__Record excerpts__
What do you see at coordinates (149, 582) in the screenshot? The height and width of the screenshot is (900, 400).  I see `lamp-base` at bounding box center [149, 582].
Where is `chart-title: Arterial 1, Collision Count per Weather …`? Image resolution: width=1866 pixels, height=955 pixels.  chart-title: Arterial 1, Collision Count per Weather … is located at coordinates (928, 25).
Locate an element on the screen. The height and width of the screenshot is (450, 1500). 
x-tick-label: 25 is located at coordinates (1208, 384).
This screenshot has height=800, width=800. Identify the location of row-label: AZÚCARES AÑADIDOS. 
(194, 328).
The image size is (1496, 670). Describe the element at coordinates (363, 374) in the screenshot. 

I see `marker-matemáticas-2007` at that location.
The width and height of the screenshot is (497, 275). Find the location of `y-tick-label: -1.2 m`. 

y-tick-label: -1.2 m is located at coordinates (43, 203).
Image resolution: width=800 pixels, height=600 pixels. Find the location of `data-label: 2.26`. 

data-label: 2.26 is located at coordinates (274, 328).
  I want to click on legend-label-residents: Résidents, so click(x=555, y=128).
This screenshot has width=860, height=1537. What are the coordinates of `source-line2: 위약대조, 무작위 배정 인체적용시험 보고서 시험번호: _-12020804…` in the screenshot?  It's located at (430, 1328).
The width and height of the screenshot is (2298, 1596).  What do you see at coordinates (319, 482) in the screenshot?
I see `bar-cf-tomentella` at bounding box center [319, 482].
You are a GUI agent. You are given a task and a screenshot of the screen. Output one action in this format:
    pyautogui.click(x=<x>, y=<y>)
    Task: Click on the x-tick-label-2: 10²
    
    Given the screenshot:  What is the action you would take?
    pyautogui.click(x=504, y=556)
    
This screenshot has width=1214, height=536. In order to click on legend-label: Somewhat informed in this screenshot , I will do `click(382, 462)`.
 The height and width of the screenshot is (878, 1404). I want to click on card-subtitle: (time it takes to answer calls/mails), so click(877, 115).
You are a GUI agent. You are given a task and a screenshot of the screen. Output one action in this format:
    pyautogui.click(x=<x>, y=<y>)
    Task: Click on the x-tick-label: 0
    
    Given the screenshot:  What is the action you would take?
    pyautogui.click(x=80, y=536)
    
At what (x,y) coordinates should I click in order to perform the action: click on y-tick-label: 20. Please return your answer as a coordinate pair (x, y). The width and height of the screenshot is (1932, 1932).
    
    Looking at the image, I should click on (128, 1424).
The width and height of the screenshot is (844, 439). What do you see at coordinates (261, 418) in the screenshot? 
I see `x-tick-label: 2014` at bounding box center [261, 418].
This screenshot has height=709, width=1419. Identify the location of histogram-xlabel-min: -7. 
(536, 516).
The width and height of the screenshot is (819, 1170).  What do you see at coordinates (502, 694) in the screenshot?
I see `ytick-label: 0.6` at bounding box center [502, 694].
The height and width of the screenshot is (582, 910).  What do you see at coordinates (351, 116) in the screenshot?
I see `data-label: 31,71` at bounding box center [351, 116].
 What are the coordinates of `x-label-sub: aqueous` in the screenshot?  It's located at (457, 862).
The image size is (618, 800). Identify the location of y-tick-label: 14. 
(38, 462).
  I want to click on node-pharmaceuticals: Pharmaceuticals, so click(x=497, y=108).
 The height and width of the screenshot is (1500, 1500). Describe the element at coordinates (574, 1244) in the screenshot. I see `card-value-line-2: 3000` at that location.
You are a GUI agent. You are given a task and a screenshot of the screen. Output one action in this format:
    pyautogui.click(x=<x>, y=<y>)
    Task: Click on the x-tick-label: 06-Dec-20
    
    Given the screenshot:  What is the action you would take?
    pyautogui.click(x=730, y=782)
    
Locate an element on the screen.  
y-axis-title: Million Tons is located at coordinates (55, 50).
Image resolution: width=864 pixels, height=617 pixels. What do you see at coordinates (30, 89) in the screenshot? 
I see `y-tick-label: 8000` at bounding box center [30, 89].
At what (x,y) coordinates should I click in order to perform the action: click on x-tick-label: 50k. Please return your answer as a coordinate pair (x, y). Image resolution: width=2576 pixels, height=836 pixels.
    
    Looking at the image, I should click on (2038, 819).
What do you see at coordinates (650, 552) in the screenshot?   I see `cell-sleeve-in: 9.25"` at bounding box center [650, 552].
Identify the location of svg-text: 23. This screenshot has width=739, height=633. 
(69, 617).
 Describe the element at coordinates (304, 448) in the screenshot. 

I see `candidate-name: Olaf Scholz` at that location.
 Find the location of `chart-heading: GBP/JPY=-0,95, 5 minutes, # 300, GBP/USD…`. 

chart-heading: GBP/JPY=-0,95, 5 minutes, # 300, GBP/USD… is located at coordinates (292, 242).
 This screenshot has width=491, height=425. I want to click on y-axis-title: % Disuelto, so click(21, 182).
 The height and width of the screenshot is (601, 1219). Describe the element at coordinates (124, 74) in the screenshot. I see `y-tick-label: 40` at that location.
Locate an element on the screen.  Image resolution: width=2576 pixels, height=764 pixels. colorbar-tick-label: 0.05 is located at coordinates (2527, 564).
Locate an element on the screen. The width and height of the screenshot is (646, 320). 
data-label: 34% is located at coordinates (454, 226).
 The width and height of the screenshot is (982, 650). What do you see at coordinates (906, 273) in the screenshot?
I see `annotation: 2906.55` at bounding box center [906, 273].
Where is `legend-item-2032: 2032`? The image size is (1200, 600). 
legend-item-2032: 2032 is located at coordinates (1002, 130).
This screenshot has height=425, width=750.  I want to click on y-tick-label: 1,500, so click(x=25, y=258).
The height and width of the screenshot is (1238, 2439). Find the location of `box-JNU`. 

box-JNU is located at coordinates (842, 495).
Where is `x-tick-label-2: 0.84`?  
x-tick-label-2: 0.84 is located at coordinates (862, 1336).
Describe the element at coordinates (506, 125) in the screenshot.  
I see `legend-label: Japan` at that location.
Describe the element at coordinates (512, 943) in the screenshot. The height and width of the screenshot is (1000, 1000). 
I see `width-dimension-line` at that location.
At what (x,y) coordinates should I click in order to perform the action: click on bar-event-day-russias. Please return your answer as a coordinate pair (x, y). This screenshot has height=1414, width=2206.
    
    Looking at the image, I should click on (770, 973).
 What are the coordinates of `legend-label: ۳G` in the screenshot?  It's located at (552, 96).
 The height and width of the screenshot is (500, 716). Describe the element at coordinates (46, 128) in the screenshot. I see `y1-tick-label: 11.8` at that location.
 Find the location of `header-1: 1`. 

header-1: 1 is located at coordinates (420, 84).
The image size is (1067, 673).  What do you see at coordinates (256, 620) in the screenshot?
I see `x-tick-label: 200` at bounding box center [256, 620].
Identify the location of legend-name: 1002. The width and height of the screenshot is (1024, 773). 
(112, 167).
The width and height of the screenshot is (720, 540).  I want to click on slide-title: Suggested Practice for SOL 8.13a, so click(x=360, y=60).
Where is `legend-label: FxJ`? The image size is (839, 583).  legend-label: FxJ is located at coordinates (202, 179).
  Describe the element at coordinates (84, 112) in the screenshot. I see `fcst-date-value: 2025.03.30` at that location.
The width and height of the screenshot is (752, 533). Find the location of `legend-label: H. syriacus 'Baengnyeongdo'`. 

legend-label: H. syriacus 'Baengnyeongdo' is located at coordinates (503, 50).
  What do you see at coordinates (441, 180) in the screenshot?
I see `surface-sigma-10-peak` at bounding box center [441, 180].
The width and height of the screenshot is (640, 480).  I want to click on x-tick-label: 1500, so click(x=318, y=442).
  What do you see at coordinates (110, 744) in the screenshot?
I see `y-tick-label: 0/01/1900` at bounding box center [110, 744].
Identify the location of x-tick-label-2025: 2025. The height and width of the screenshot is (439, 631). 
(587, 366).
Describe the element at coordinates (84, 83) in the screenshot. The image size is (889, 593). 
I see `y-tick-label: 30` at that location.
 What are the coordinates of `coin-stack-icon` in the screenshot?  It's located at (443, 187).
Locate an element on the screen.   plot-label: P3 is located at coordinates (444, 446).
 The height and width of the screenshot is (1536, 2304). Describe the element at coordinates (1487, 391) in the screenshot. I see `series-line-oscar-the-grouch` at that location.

__About this task__
Copy out everything from the line containing "This screenshot has height=425, width=750." down to the line containing "Looking at the image, I should click on (770, 973).", both of those lines included, with no changes.

__Answer section__
This screenshot has height=425, width=750.  I want to click on y-tick-label: 1,500, so click(x=25, y=258).
The height and width of the screenshot is (1238, 2439). Find the location of `box-JNU`. 

box-JNU is located at coordinates (842, 495).
Where is `x-tick-label-2: 0.84`?  
x-tick-label-2: 0.84 is located at coordinates (862, 1336).
Describe the element at coordinates (506, 125) in the screenshot.  
I see `legend-label: Japan` at that location.
Describe the element at coordinates (512, 943) in the screenshot. The height and width of the screenshot is (1000, 1000). 
I see `width-dimension-line` at that location.
At what (x,y) coordinates should I click in order to perform the action: click on bar-event-day-russias. Please return your answer as a coordinate pair (x, y). This screenshot has height=1414, width=2206.
    
    Looking at the image, I should click on (770, 973).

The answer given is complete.